High Green is the northernmost suburb of Sheffield, England, located about 8 miles from the city centre. It is found to the north of Chapeltown and is served by buses; the nearest rail station is in Chapeltown 1 mile away. The suburb falls within the West Ecclesfield ward of the city Council.
Wharncliffe Crags are nearby, as is Westwood Country Park.

High Green has 5 primary schools: 4 mainstream schools (Angram Bank Primary, High Green Primary, Greengate Lane Primary and St. Mary's Primary) and 1 non-maintained special school, Paces School formerly High Green Secondary, for both primary and secondary age children. High Green does not have a mainstream secondary school; pupils instead usually go to Ecclesfield School, approximately 2 miles away in the Ecclesfield suburb. Other secondary schools in the area are Stocksbridge or Notre Dame.
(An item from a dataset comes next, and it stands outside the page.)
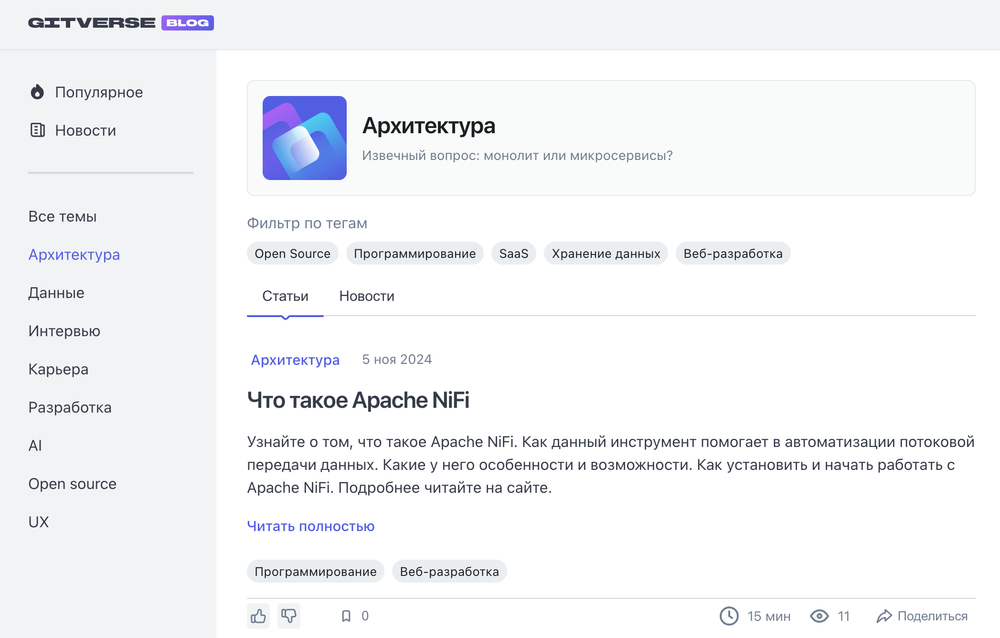This screenshot has height=638, width=1000.
Task: Open article titled Что такое Apache NiFi
Action: (358, 399)
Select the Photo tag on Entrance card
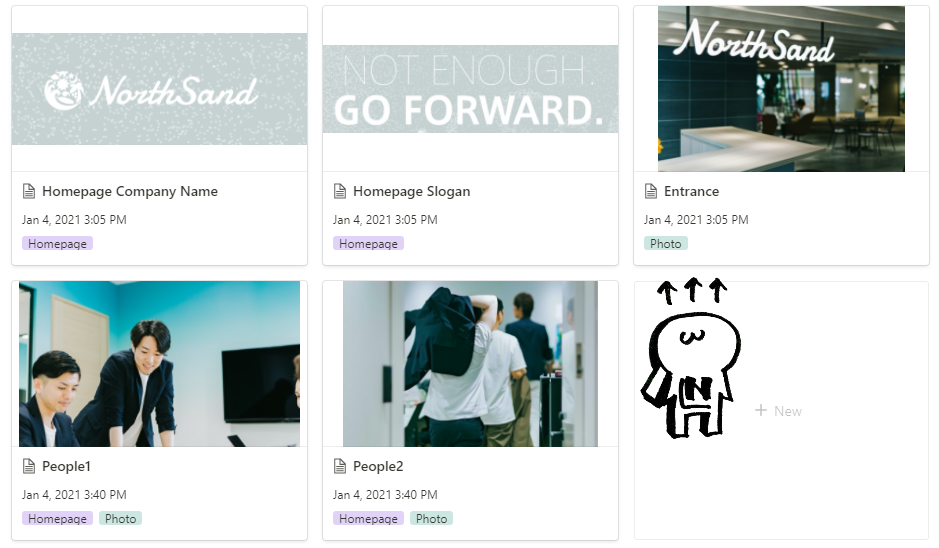939x548 pixels. [665, 244]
High Green is the home of Paces, a registered charity providing services for children and young people with cerebral palsy and their families, including a school.

The band Arctic Monkeys comes from High Green. Their frontman Alex Turner usually presents the band in concert saying, "We are the Arctic Monkeys from High Green, Sheffield!" Their song "Red Light Indicates Doors Are Secured" includes the lyrics, "I said, it's High Green, mate / Via Hillsborough, please!" At the end of another song, "All My Own Stunts," Matt Helders  shouts "Because I'm from High Green, I'm from High Green!" The band's drumhead features the numbers 0114, the dialing code for Sheffield.

In 2012 the organist at St. Saviour's parish church was murdered on his way to midnight communion on Christmas Eve. Two men were later convicted and jailed for the attack.